Stored data entries:
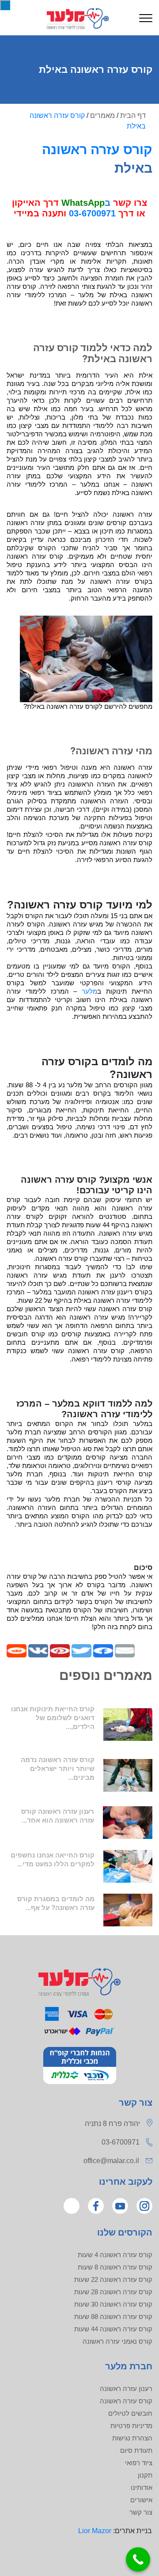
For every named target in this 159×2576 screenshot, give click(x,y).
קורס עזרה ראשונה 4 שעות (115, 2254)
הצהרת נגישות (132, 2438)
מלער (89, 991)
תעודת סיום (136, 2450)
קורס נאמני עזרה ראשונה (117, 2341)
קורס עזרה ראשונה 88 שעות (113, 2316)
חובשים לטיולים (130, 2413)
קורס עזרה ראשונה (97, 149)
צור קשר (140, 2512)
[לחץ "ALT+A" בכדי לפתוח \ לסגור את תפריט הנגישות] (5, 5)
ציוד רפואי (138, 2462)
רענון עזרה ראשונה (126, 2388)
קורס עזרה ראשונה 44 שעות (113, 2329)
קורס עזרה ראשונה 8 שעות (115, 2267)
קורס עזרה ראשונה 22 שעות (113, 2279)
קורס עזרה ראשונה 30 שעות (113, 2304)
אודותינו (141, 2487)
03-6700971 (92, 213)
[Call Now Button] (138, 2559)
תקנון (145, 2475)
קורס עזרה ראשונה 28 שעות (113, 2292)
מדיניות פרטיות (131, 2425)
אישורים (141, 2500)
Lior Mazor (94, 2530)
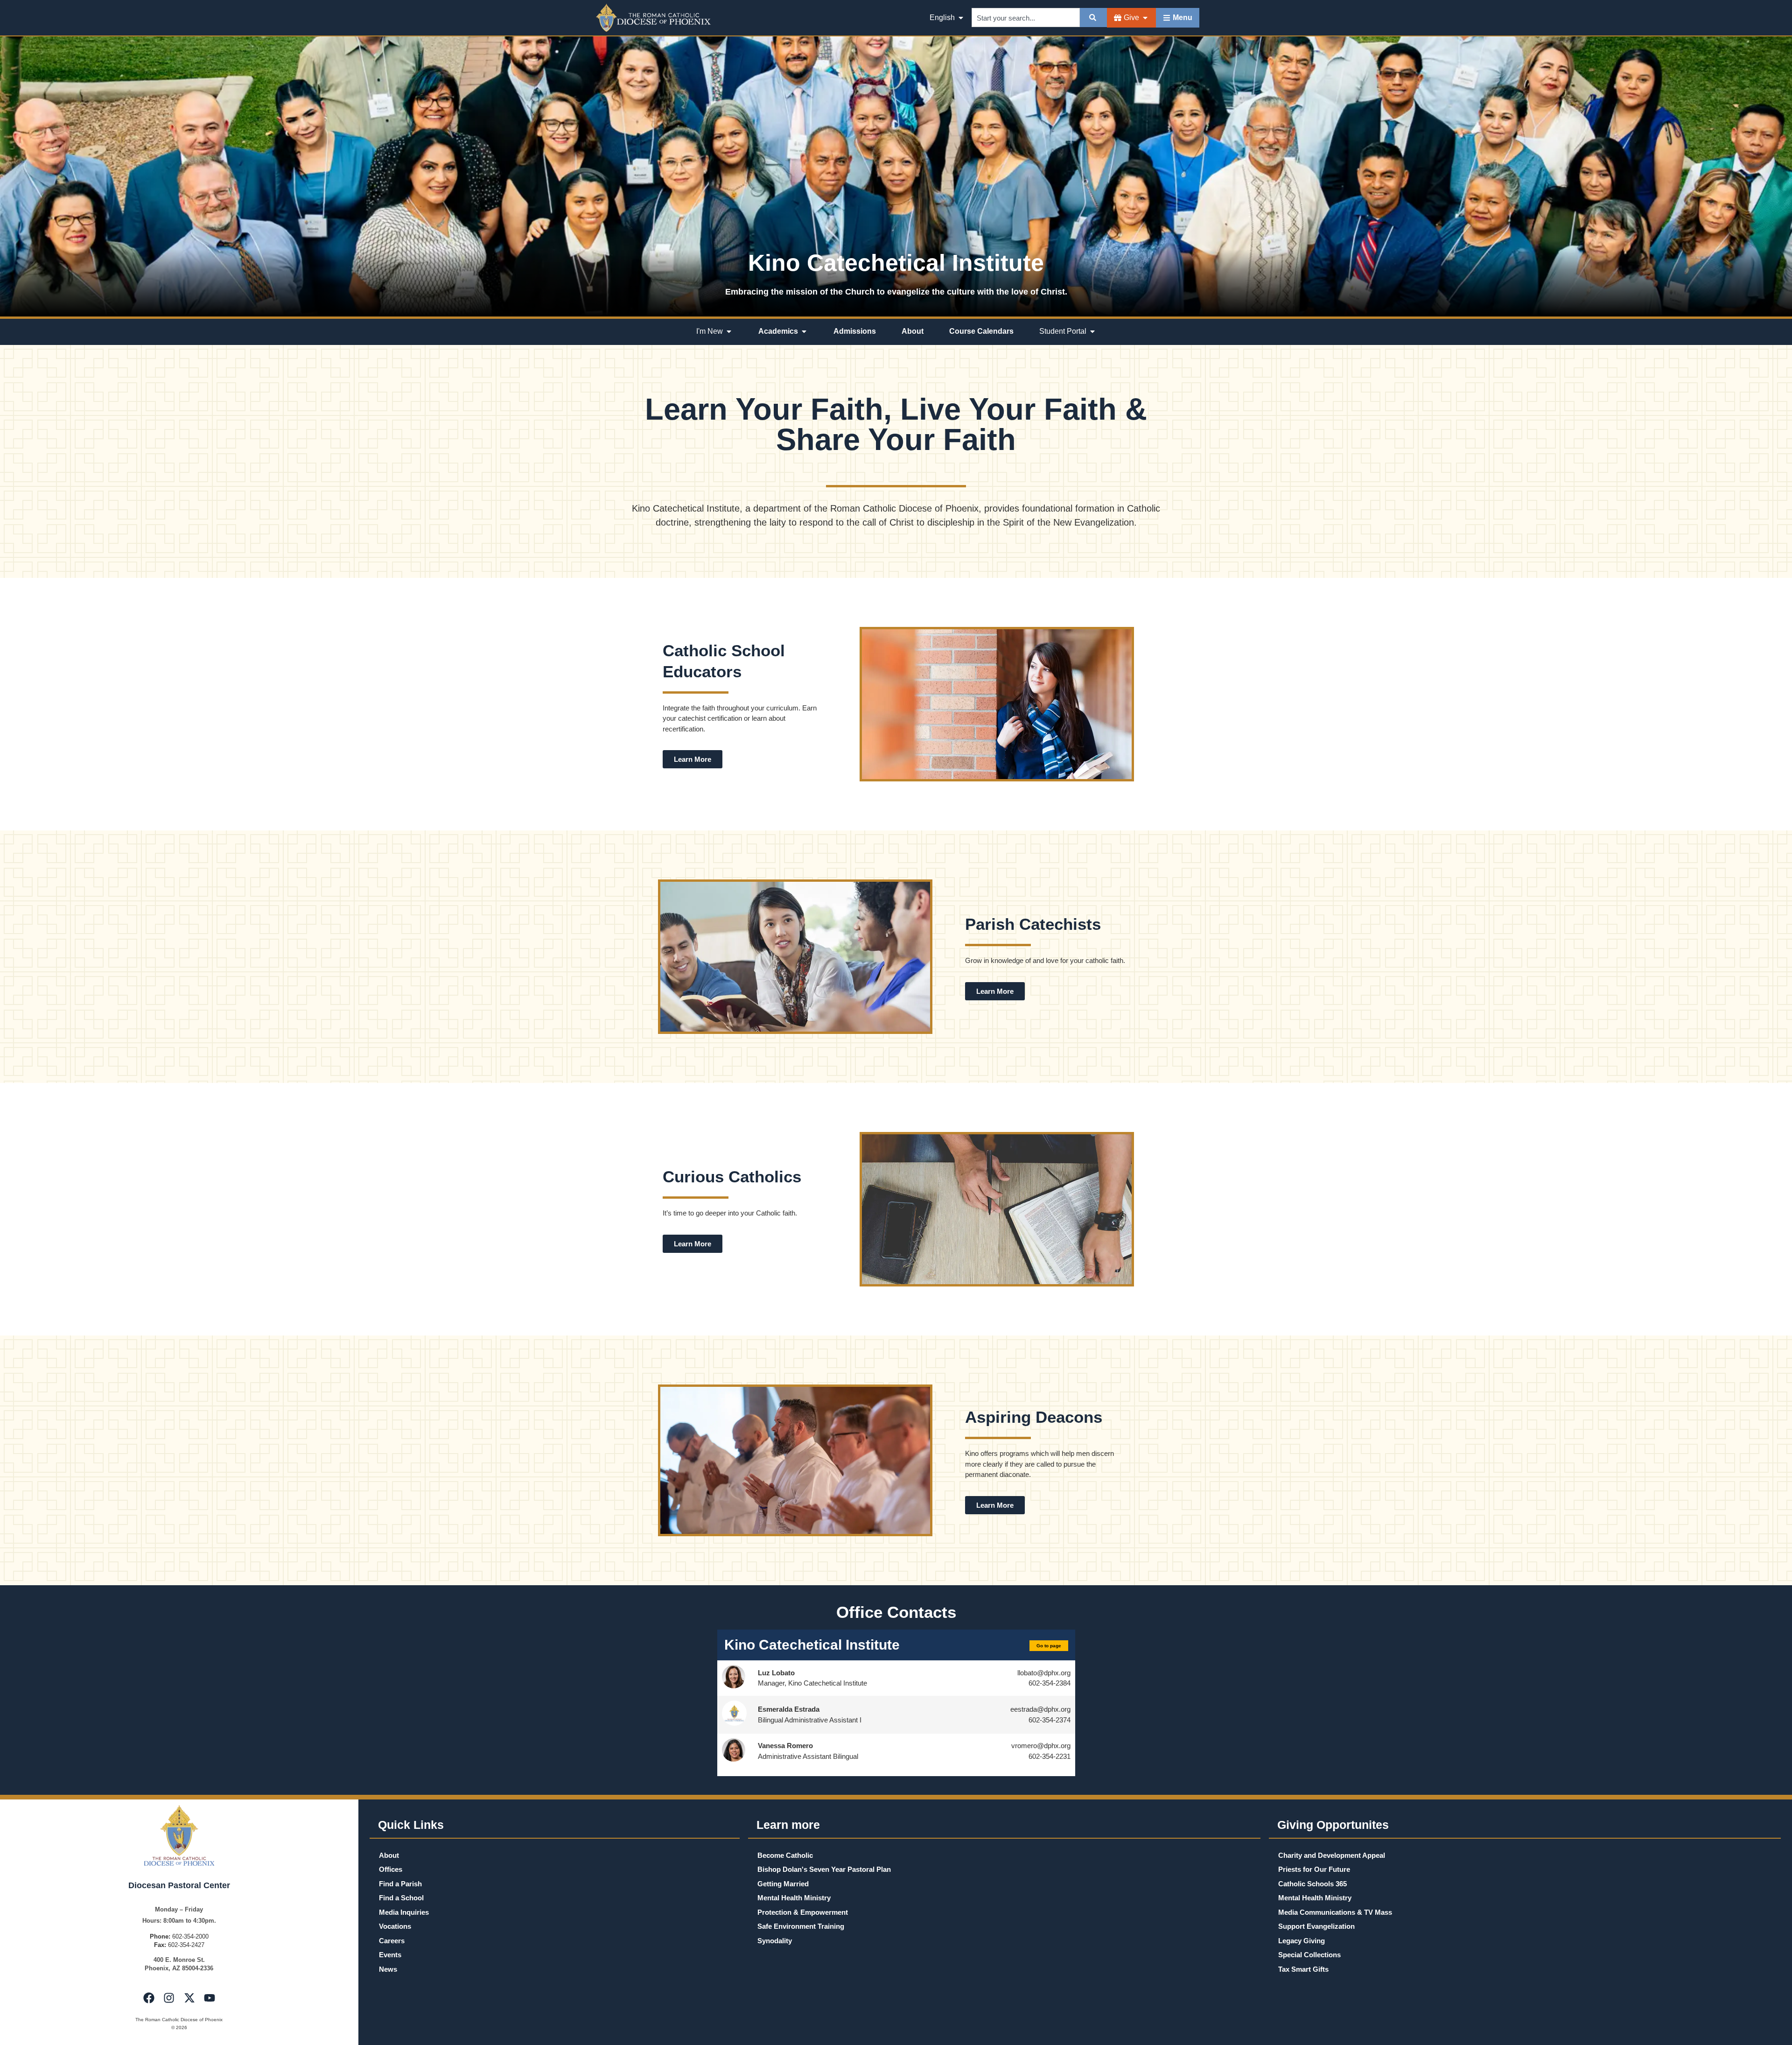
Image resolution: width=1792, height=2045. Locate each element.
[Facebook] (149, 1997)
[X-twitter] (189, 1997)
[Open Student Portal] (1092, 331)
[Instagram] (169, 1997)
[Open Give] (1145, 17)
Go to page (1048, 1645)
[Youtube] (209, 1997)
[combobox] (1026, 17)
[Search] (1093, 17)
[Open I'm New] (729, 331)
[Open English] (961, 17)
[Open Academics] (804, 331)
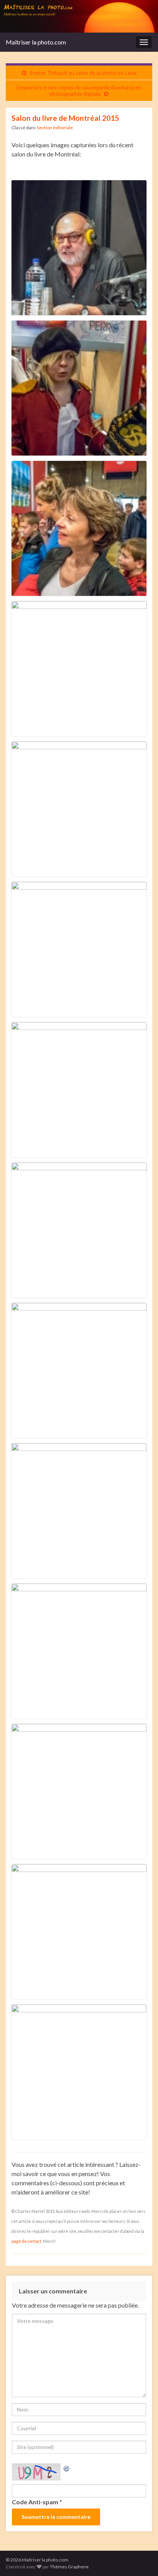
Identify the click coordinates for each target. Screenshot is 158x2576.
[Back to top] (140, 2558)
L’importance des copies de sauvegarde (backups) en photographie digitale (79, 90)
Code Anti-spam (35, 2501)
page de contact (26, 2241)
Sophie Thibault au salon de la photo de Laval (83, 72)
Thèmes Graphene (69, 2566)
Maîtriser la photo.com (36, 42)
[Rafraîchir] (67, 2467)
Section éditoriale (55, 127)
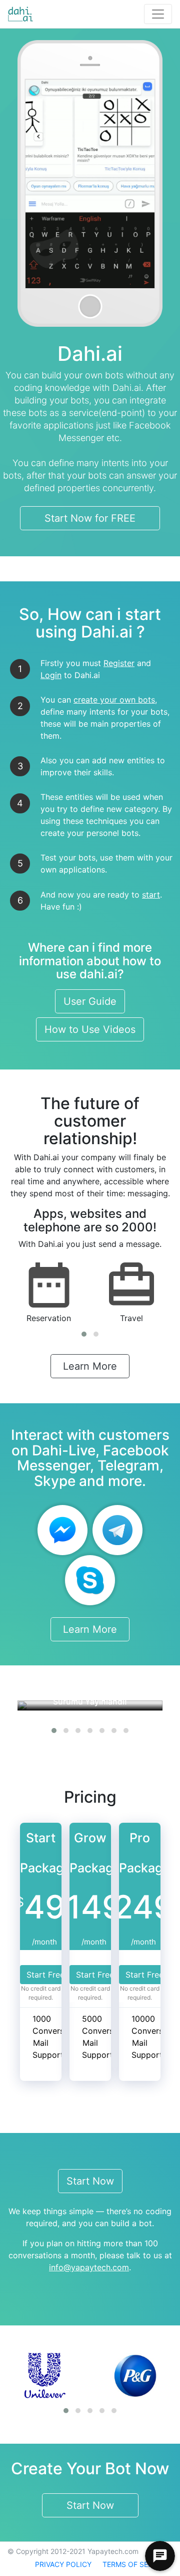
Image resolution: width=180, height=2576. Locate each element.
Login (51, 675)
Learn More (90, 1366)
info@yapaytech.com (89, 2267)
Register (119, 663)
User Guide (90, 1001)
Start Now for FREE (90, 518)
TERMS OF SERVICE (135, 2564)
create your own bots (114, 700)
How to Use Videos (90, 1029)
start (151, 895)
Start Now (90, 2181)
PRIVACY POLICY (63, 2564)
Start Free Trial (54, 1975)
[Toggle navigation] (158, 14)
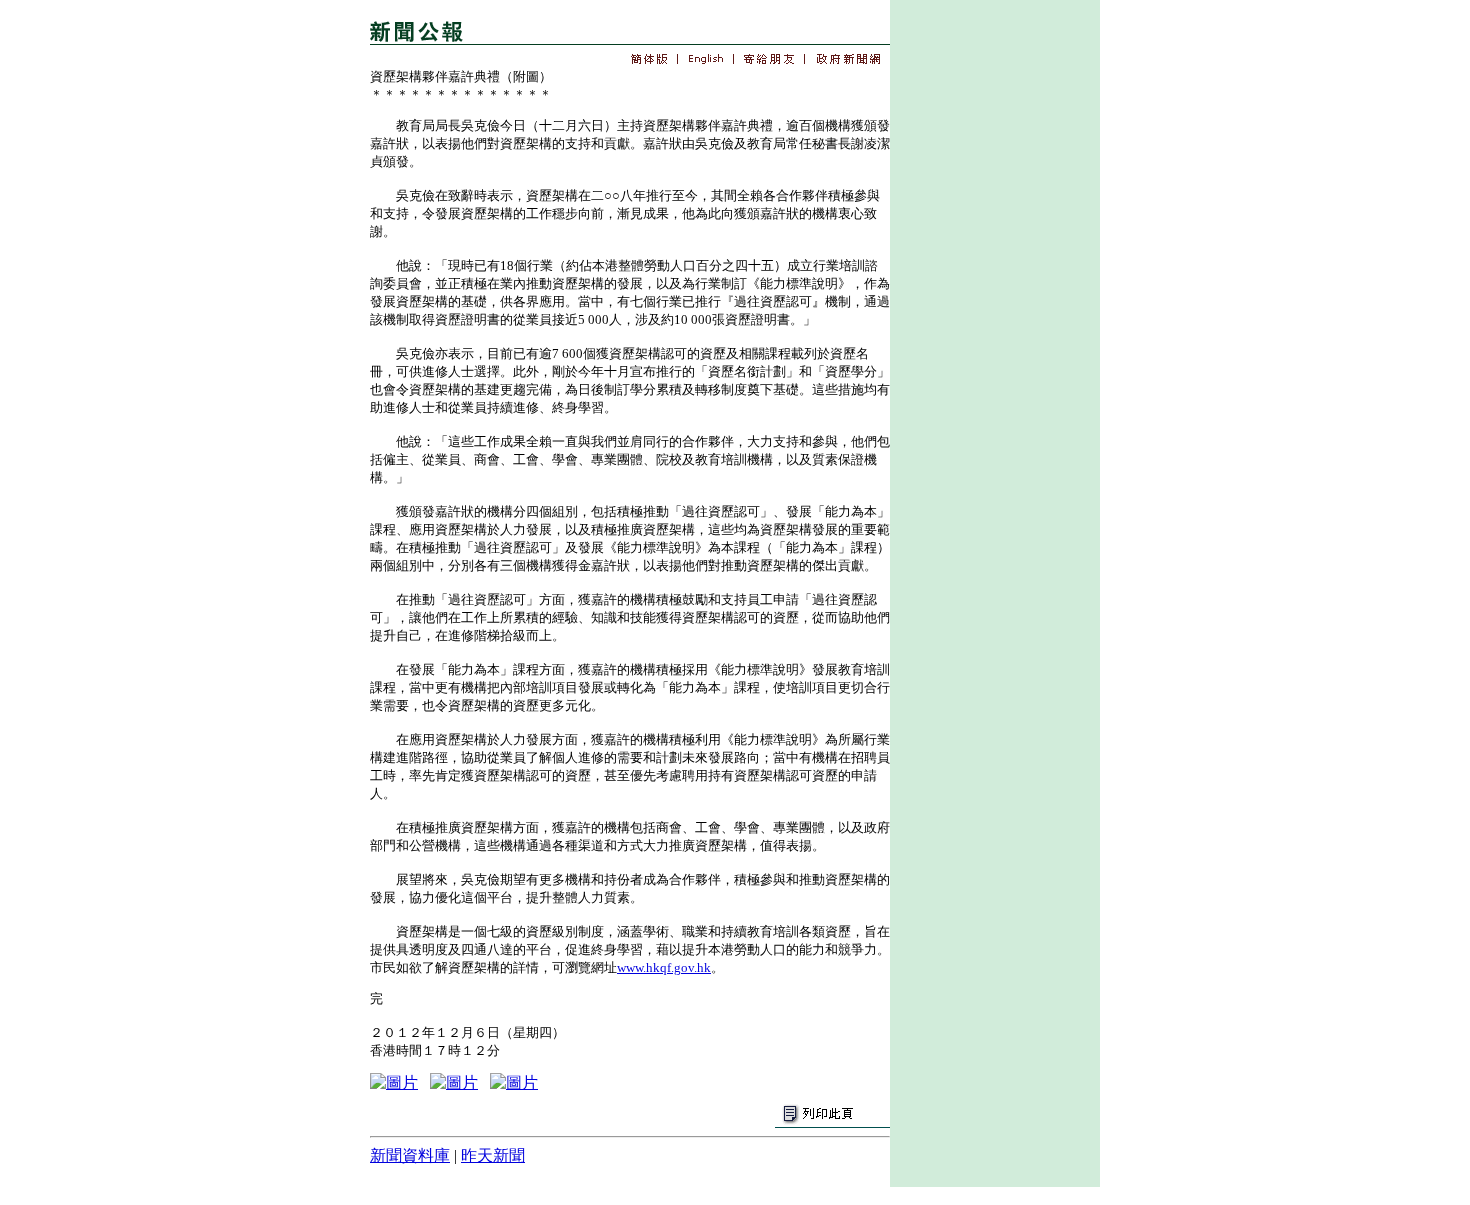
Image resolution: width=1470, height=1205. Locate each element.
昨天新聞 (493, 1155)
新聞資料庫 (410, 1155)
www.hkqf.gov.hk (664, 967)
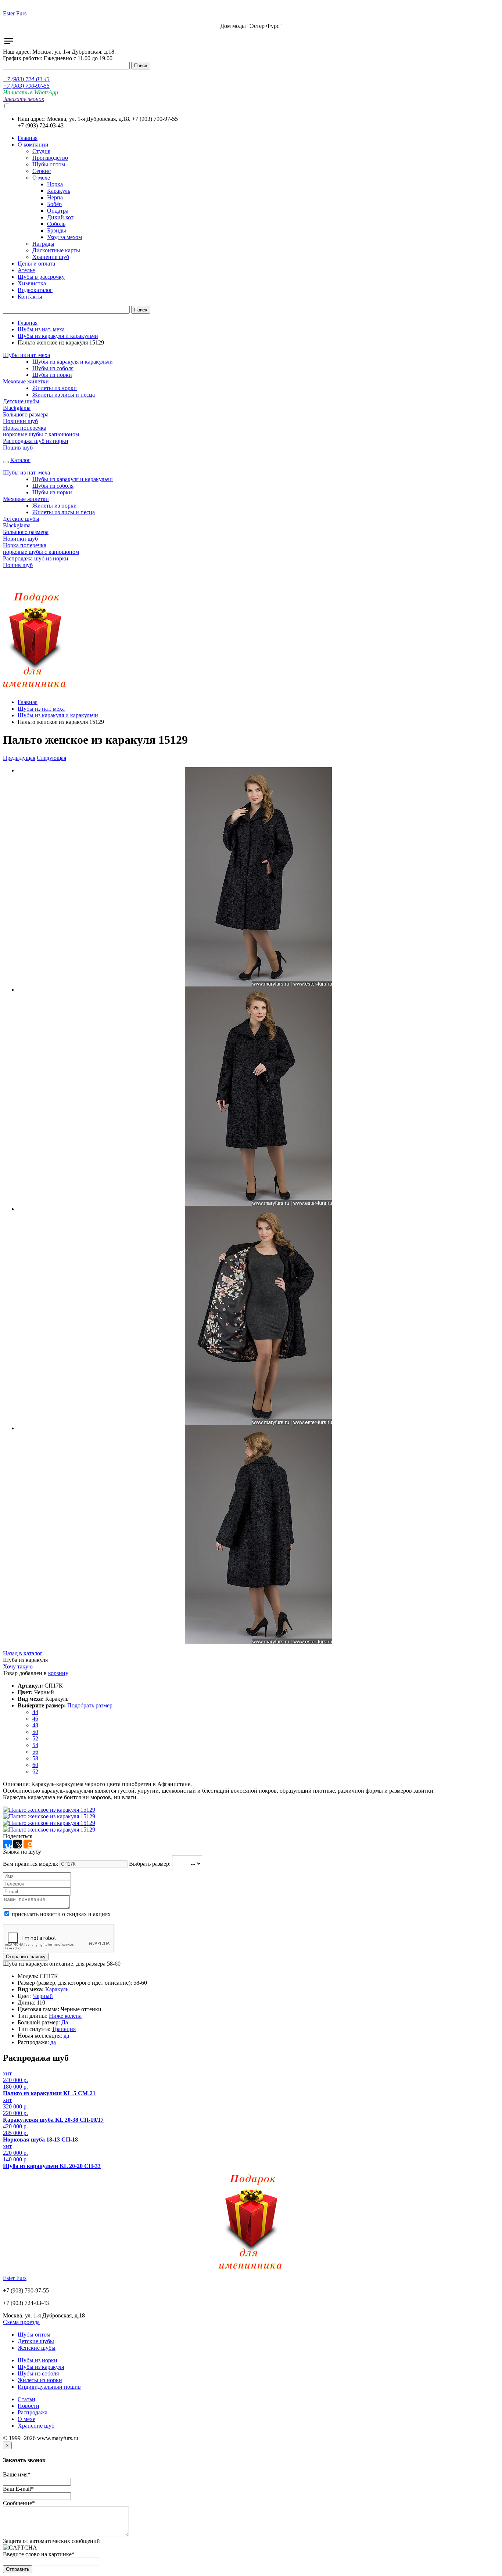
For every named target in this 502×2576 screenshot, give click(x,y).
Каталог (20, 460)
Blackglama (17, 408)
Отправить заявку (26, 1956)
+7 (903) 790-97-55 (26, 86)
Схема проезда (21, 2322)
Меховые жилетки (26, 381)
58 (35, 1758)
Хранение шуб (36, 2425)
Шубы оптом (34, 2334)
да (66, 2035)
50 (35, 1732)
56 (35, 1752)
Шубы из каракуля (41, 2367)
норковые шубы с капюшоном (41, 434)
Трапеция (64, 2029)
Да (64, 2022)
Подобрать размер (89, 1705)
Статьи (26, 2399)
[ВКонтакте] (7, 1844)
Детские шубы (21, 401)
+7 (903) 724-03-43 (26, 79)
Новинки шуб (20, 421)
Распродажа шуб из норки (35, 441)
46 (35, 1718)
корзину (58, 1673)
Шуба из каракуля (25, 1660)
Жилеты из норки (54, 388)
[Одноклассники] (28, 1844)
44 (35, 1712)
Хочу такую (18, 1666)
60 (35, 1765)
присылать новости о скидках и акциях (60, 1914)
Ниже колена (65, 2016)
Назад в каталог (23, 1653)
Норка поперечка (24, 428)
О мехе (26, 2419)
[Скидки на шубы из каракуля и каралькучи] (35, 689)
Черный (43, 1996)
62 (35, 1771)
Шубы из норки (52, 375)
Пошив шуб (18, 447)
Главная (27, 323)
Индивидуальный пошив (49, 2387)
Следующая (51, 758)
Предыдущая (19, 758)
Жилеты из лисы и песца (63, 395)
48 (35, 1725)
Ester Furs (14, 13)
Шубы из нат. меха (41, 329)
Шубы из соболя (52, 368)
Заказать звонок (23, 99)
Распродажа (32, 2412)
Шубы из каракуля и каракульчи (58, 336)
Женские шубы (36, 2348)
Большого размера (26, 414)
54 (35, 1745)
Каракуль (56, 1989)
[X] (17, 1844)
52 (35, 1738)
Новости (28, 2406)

WORK INSTRUCTIONS: Nothing but the lines from the line that contains "Шубы из нат. меха (41, 329)" to the last line of the records above should appear in the answer; please copy them exactly.

OUTPUT FOR THIS EXERCISE:
Шубы из нат. меха (41, 329)
Шубы из соболя (52, 368)
Заказать звонок (23, 99)
Распродажа (32, 2412)
Шубы из каракуля и каракульчи (58, 336)
Женские шубы (36, 2348)
Большого размера (26, 414)
54 (35, 1745)
Каракуль (56, 1989)
[X] (17, 1844)
52 (35, 1738)
Новости (28, 2406)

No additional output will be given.